--- START Extract to read ---

A list of all parameters is presented in Table 11.
Parameter | Default | Description |
---|---|---|
sf_requests |
'all' |
List of requested spectral features (e.g.
to display the full list of supported spectral features. |
sf_br_cf |
1500 |
Cut-off frequency in Hz for brightness feature |
sf_ro_perc |
0.85 |
Threshold (re. 1) for spectral roll-off feature |
The extraction of spectral features is demonstrated by the script
Demo_SpectralFeatures.m
, which produces the plots shown in
Fig. 15. The complete set of 14 spectral features is
computed for the speech signal shown in the top left panel. Whenever the unit of
the spectral feature was given in frequency, the feature is shown in black in
combination with the corresponding rate-map representation.
Onset strength (onsetProc.m
)¶
According to [Bregman1990], common onsets and offsets across frequency are
important grouping cues that are utilised by the human auditory system to
organise and integrate sounds originating from the same source. The onset
processor is based on the rate-map representation, and therefore, the choice of
the rate-map parameters, as listed in Table 10, will influence the
output of the onset processor. The temporal resolution is controlled by the
window size rm_wSizeSec
and the step size rm_hSizeSec
, respectively. The
amount of temporal smoothing can be adjusted by the leaky integrator time
constant rm_decaySec
, which reduces the amount of temporal fluctuations in
the rate-map. Onset are detected by measuring the frame-based increase in energy
of the rate-map representation. This detection is performed based on the
logarithmically-scaled energy, as suggested by [Klapuri1999]. It is possible to
limit the strength of individual onsets to an upper limit, which is by default
set to ons_maxOnsetdB = 30
. A list of all parameters is presented in
Table 12.

--- END Extract to read ---
--- START Supplied material ---

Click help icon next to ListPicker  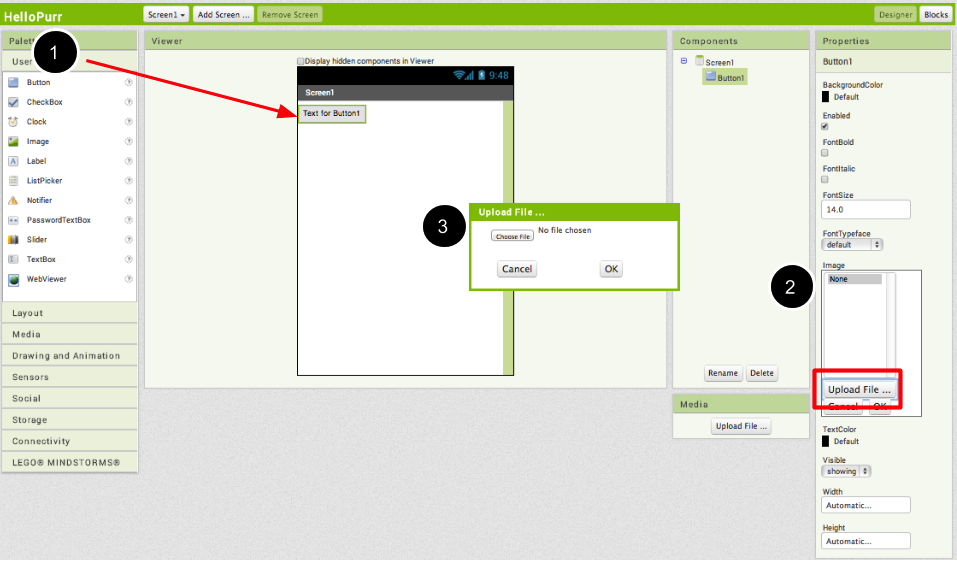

--- END Supplied material ---

**Task list**
1 – Name the three rate-map parameters that the documentation extract says control the temporal resolution and smoothing used by the onset processor.
2 – According to the documentation extract, what default value is the upper limit on individual onset strength set to?
3 – Extend the documentation extract on spectral features and onset strength, beginning right after its final sentence.

**Answers to the exercise**
1 –
rm_wSizeSec
rm_hSizeSec
rm_decaySec

2 – By default, the upper limit is set to ons_maxOnsetdB = 30.

3 –
Parameter | Default | Description |
---|---|---|
ons_maxOnsetdB |
30 |
Upper limit for onset strength in dB |
The resulting onset strength expressed in decibel, which is a function of time
frame and frequency channel, is shown in Fig. 16. The
two figures can be replicated by running the script DEMO_OnsetStrength.m
.
When considering speech as an input signal, it can be seen that onsets appear
simultaneously across a broad frequency range and typically mark the beginning
of an auditory event.
Offset strength (offsetProc.m
)¶
Similarly to onsets, the strength of offsets can be estimated by measuring the
frame-based decrease in logarithmically-scaled energy. As discussed in the
previous section, the selected rate-map parameters as listed in
Table 10 will influence the offset processor. Similar to the onset
strength, the offset strength can be constrained to a maximum value of
ons_maxOffsetdB = 30
. A list of all parameters is presented in
Table 12.
Parameter | Default | Description |
---|---|---|
ofs_maxOffsetdB |
30 |
Upper limit for offset strength in dB |
The offset strength is demonstrated by the script DEMO_OffsetStrength.m
and
the corresponding figures are depicted in Fig. 17.
It can be seen that the overall magnitude of the offset strength is lower
compared to the onset strength. Moreover, the detected offsets are less
synchronised across frequency.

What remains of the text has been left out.